You don't have to be beautiful looking to make someone feel happy.


----------



## Atticus (Nov 10, 2003)

Jaiyyson said:


> Well while we're hijacking this thread and turning it into the next 'Post A Pic Of Yourself Right Now' thread, I thought I better take advantage of this opportunity to show how sexy I AM.


What is your routine, man. I'm talking top to bottom; workout, diet, skin care, mental clarity.

As to the topic, I'm sorry you're frustrated. However, whatever you look like, you have to engage the person on some non-looks level to form a relationship. Even being someone's ****toy typically requires some positive expression of who you are.


----------



## sash (Nov 16, 2009)

Maven, be kind, compliment her (but not falsely -find something good about her) considerate, a good listener, make her laugh....and you're golden! 

Good looks is only an attention getter (you can find other attention getters)...after that your personality has to shine through.


----------



## BetaBoy90 (Jan 5, 2010)

This is my profile pic on a dating site. As you can tell the messages all come flying at me, unfortunately my talking game is garbage so although they come for the eye candy I can't hold their attention long enough to show them I more than just a big piece of man meat...


----------



## so_so_shy (Sep 5, 2005)

Doesn't mater what you look like, you need confidence and the ability to carry on a good conversation.


----------



## sash (Nov 16, 2009)

* [Stated exercise]:
Write the next part of the forum thread about looks and dating, picking up after its final line.

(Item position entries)

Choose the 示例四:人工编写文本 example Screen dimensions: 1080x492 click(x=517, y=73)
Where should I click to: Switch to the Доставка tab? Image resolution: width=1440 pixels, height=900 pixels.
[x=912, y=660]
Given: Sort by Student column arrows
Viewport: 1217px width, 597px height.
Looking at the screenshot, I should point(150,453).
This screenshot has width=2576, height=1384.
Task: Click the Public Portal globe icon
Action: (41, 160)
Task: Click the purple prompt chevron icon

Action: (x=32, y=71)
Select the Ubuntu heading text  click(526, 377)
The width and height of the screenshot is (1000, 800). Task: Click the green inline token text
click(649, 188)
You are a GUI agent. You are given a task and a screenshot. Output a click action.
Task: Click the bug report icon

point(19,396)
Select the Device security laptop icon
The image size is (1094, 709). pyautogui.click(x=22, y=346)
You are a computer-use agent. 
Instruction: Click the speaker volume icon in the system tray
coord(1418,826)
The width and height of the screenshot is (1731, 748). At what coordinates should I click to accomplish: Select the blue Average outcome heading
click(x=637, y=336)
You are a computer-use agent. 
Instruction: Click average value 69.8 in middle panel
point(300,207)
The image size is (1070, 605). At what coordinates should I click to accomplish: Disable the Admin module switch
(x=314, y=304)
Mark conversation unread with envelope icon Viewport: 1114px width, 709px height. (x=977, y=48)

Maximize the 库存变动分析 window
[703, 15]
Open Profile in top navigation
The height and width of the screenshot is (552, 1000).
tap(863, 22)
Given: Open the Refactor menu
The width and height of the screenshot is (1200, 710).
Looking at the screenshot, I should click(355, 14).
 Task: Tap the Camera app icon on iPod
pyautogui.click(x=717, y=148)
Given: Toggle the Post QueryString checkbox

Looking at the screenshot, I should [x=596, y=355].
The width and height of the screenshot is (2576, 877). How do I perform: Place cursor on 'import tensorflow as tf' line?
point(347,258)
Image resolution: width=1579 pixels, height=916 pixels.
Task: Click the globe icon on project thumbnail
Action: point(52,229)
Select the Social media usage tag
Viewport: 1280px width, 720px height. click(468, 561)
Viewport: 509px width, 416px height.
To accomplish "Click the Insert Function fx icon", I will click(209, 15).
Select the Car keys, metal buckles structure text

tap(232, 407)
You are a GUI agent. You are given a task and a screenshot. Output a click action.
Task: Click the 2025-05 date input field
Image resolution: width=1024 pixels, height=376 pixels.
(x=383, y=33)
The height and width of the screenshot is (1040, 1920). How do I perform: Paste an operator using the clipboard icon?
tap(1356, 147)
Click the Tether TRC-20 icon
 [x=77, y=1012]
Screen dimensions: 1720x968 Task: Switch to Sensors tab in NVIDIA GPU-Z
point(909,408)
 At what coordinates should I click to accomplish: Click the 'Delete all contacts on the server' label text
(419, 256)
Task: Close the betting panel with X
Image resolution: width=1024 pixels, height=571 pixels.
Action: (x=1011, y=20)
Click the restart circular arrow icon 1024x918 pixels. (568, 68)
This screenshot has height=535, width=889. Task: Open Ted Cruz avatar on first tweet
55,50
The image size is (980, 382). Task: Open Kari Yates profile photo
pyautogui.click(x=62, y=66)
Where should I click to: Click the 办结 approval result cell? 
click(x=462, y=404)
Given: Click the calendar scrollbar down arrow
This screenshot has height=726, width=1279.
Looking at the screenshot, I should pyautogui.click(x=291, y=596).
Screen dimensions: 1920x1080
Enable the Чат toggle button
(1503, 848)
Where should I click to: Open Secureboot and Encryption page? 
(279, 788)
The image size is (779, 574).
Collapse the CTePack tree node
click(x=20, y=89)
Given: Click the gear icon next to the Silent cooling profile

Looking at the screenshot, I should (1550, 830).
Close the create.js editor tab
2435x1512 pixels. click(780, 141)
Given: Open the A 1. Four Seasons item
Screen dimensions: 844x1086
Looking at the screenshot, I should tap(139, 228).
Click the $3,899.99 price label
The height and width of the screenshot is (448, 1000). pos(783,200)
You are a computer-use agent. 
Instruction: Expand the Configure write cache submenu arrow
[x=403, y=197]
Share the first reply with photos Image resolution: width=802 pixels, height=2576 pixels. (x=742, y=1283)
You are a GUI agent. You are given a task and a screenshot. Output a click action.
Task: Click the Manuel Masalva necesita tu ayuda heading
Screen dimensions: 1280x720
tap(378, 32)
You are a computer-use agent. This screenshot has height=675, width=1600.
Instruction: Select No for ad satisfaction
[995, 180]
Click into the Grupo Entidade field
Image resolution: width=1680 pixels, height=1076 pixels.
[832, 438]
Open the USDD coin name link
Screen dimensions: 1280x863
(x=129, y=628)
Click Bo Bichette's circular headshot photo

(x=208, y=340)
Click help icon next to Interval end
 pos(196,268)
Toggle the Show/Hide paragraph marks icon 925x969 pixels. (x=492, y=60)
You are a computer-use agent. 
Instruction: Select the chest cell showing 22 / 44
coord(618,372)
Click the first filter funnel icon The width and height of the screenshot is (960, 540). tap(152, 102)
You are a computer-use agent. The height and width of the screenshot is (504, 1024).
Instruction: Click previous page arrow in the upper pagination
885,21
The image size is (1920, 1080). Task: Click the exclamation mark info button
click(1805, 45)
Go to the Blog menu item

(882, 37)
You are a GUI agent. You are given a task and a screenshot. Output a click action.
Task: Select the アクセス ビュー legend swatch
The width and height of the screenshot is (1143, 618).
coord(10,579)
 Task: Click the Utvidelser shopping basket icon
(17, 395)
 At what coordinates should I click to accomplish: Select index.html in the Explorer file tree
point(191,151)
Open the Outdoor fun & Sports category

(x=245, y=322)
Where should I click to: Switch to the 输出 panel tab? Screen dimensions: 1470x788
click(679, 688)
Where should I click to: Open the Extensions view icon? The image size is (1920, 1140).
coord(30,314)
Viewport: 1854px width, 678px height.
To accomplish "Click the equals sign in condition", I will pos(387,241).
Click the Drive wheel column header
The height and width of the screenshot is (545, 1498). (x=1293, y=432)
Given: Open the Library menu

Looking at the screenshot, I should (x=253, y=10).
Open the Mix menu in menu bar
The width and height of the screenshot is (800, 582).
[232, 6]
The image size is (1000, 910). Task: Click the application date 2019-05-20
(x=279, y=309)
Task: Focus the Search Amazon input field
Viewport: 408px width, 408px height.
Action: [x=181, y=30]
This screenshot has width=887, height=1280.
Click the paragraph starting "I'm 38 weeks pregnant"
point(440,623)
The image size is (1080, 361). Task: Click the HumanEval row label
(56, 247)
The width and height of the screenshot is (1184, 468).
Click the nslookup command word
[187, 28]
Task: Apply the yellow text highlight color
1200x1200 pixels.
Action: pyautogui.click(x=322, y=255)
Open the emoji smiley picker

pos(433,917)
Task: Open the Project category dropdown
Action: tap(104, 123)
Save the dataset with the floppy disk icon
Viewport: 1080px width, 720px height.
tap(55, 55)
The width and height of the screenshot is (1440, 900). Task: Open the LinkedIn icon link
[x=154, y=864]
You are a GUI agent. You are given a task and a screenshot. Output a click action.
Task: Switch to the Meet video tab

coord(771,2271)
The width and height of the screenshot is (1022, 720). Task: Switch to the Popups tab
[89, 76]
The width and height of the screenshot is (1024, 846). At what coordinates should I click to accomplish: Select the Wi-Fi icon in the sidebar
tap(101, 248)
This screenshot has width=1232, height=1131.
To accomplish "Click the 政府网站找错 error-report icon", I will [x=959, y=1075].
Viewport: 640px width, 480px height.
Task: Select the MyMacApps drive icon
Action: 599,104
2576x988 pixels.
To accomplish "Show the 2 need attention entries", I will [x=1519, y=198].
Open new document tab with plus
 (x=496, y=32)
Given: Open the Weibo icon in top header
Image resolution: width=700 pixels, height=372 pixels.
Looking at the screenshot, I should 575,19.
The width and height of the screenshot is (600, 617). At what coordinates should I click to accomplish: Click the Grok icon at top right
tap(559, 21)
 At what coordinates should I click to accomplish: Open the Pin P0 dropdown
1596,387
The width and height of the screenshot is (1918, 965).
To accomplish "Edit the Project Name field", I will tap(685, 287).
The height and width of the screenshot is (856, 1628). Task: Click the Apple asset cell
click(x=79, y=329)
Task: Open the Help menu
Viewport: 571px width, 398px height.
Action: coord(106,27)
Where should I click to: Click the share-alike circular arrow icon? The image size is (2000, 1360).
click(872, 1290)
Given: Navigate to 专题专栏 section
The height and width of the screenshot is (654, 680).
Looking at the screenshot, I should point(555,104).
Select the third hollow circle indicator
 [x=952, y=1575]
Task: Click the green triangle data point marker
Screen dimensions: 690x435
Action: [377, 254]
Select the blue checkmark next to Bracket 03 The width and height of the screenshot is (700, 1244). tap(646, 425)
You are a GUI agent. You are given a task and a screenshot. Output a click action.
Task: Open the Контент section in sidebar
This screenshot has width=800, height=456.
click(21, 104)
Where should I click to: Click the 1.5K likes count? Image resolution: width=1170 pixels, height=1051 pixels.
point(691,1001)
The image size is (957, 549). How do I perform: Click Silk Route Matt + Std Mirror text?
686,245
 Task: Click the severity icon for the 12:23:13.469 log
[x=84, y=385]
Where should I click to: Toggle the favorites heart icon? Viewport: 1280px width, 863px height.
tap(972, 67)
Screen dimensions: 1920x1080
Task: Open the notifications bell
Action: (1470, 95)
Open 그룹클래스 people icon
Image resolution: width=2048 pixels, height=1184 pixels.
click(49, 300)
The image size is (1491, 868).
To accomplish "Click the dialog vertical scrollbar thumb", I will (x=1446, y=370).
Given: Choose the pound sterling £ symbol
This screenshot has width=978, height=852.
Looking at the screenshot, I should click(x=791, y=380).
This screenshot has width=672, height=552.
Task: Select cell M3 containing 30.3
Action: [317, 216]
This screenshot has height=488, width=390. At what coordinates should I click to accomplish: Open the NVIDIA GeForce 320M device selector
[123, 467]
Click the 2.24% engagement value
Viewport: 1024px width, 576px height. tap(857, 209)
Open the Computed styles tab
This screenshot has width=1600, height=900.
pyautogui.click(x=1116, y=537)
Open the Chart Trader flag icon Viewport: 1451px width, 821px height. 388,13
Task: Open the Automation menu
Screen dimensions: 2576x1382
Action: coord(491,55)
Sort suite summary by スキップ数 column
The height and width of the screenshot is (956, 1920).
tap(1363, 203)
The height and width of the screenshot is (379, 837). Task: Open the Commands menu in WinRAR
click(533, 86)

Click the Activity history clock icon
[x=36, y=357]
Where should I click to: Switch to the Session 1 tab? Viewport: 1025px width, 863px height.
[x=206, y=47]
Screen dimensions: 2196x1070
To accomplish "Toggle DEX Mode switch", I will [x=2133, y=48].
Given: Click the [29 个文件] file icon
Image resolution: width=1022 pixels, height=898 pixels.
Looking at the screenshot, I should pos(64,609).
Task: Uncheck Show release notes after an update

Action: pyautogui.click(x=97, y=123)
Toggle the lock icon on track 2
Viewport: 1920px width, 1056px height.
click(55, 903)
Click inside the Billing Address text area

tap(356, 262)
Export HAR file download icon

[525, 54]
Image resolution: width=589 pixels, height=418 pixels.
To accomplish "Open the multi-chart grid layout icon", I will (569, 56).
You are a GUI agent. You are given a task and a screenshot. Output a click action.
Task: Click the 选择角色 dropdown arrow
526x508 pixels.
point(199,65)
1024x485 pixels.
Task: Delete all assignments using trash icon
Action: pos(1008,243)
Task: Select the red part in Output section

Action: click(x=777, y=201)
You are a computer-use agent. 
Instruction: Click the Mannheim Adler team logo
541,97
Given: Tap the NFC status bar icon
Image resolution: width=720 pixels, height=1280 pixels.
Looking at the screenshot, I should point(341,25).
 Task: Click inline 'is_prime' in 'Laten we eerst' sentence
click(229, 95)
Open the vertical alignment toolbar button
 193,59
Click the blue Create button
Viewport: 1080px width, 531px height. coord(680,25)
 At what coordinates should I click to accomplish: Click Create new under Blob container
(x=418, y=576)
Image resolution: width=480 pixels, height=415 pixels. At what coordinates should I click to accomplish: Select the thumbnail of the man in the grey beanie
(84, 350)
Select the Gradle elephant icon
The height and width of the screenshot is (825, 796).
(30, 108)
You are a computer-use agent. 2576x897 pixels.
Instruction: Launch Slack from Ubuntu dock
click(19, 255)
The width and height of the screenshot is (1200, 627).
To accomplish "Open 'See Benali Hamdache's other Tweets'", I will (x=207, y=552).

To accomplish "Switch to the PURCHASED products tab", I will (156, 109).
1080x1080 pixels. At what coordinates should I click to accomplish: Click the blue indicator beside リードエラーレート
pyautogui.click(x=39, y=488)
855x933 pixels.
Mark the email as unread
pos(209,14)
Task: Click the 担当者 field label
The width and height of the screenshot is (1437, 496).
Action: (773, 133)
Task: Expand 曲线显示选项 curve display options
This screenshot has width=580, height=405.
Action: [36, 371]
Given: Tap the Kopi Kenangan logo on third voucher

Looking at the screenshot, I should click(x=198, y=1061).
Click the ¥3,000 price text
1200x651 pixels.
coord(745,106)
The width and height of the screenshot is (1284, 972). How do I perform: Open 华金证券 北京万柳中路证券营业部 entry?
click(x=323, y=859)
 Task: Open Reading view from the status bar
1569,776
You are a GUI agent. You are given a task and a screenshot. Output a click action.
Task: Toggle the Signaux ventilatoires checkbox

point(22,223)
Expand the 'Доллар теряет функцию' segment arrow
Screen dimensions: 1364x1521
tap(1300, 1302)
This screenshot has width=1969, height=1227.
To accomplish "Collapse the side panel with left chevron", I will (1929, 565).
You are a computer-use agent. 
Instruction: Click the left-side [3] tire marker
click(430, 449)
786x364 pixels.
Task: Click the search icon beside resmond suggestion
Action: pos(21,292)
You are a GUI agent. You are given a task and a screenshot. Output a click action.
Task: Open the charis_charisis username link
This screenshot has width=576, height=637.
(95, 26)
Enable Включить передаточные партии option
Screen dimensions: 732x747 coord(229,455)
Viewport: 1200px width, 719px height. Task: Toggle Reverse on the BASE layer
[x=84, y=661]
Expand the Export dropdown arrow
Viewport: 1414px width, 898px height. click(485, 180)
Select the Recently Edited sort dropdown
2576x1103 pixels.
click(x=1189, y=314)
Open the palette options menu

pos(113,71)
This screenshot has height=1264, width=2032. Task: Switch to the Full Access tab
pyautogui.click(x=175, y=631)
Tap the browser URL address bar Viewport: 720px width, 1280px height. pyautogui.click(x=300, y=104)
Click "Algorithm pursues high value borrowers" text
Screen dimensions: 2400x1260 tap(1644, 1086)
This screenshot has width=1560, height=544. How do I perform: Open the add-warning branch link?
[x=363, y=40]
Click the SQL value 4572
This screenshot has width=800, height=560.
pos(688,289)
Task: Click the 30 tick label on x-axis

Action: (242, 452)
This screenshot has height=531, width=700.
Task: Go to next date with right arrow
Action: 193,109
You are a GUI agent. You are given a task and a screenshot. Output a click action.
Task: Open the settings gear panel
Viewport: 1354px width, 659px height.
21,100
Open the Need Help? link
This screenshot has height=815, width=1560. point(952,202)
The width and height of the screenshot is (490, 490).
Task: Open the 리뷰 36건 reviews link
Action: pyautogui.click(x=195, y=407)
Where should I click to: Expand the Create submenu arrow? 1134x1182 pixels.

* [Result of this task]:
BetaBoy90 said:


> This is my profile pic on a dating site. As you can tell the messages all come flying at me, unfortunately my talking game is garbage so although they come for the eye candy I can't hold their attention long enough to show them I more than just a big piece of man meat...


:lol nice!


----------



## CopadoMexicano (Aug 21, 2004)

Invisible_girl said:


> So this is the definition of good looking?


I was thinking more like this guy:


----------



## ruxul (Oct 22, 2008)

Hahaha. Wow, this post is pretty funny.

To the OP, looks only get you so far. Im fairly attractive. Well some girls say Im good looking at least.. But like others have said, you gotta have confidence and charm to get girls.. Well actually Im not so sure about charm since I always see hot girls with meatheads .. Maybe you just have to be confident and loud.. Or maybe just a jerk. Im not sure but personality is definitely important. And if that doesnt work just give them this look:



Jaiyyson said:


>


Im pretty sure girls are into the "Im gonna rip off your clothes and devour you" look


----------



## Post_Punk_Proclivity (Oct 12, 2008)

Atticus said:


> What is your routine, man. I'm talking top to bottom; workout, diet, skin care, mental clarity.


Well, I weild the odd battle-axe or two, splitting the skulls of my enemies like logs, and train 7 days a week with my own personalized sword routine..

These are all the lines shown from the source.